Second order control system block diagram.

The general expression for the time response of a second order control system or underdamped case is

\[c(t) = 1 – \frac{{{e^{ – \xi {\omega _n}t}}}}{{\sqrt {1 – {\xi ^2}} }}\sin \left[ {({\omega _n}\sqrt {1 – {\xi ^2}} )t + \theta } \right]…(1)\]

Also Equation 1, is plotted in Figure 2 as shown below

Step response (underdamped case) of a second order control system.

Peak time $(t_p)$

The time required for the response to reach the first peak overshoot value and it occurs at time at $t = {t_p}$, so using Equation 1, we can write

\[\frac{{dc({t_p})}}{{dt}} = 0….(2)\]

Also, Equation 1 at time $t = {t_p}$ can be written as,

\[c({t_p}) = 1 – \frac{{{e^{ – \xi {\omega _n}{t_p}}}}}{{\sqrt {1 – {\xi ^2}} }}\sin ({\omega _d}{t_p} + \theta )….(3)\]

To find first maxima, differentiating Equation 3 with respect to time (t) and equating it to zero, which gives,

\[\frac{d}{{dt}}\left[ {1 – \frac{{{e^{ – \xi {\omega _n}{t_p}}}}}{{\sqrt {1 – {\xi ^2}} }}\sin ({\omega _d}{t_p} + \theta )} \right] = 0\]

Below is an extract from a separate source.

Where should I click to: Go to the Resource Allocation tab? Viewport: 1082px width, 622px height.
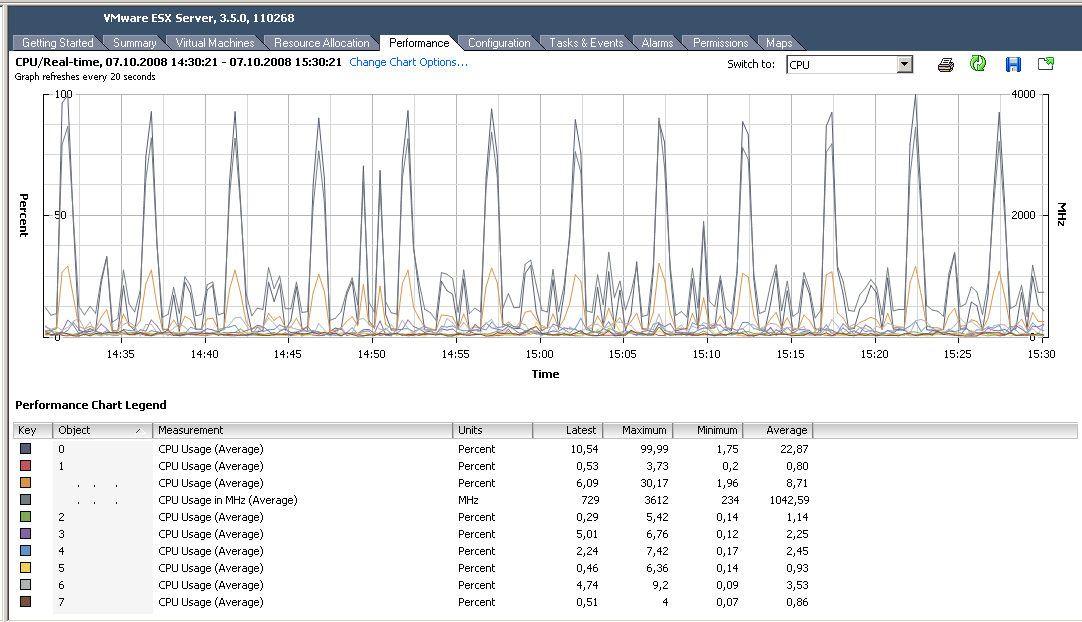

\[0 – \left[ {\frac{{{e^{ – \xi {\omega _n}{t_p}}}}}{{\sqrt {1 – {\xi ^2}} }}{\omega _d}\cos ({\omega _d}{t_p} + \theta ) – \xi {\omega _n}\frac{{{e^{ – \xi {\omega _n}{t_p}}}}}{{\sqrt {1 – {\xi ^2}} }}\sin ({\omega _d}{t_p} + \theta )} \right] = 0\]

\[{\omega _d}\cos ({\omega _d}{t_p} + \theta ) – \xi {\omega _n}\sin ({\omega _d}{t_p} + \theta ) = 0\]

\[\tan ({\omega _d}{t_p} + \theta ) = \frac{{{\omega _d}}}{{\xi {\omega _n}}}….(4)\]

Put ${\omega _d} = {\omega _n}\sqrt {1 – {\xi ^2}}$ in Equation 4 gives,

\[\tan ({\omega _d}{t_p} + \theta ) = \frac{{{\omega _n}\sqrt {1 – {\xi ^2}} }}{{\xi {\omega _n}}}\]

\[\tan ({\omega _d}{t_p} + \theta ) = \frac{{\sqrt {1 – {\xi ^2}} }}{\xi }….(5)\]

Also we know that,

\[\tan \theta = \frac{{\sqrt {1 – {\xi ^2}} }}{\xi }….(6)\]

Therefore using Equation 5 and Equation 6, we can write

\[\tan ({\omega _d}{t_p} + \theta ) = \tan \theta \]

\[{\omega _d}{t_p} = n\pi \]

or simply,

\[{t_p} = \frac{{n\pi }}{{{\omega _d}}}….(7)\]

In Equation 7, n = 1, 3, 5… use for overshoots and n = 2, 4, 6… use for undershoots.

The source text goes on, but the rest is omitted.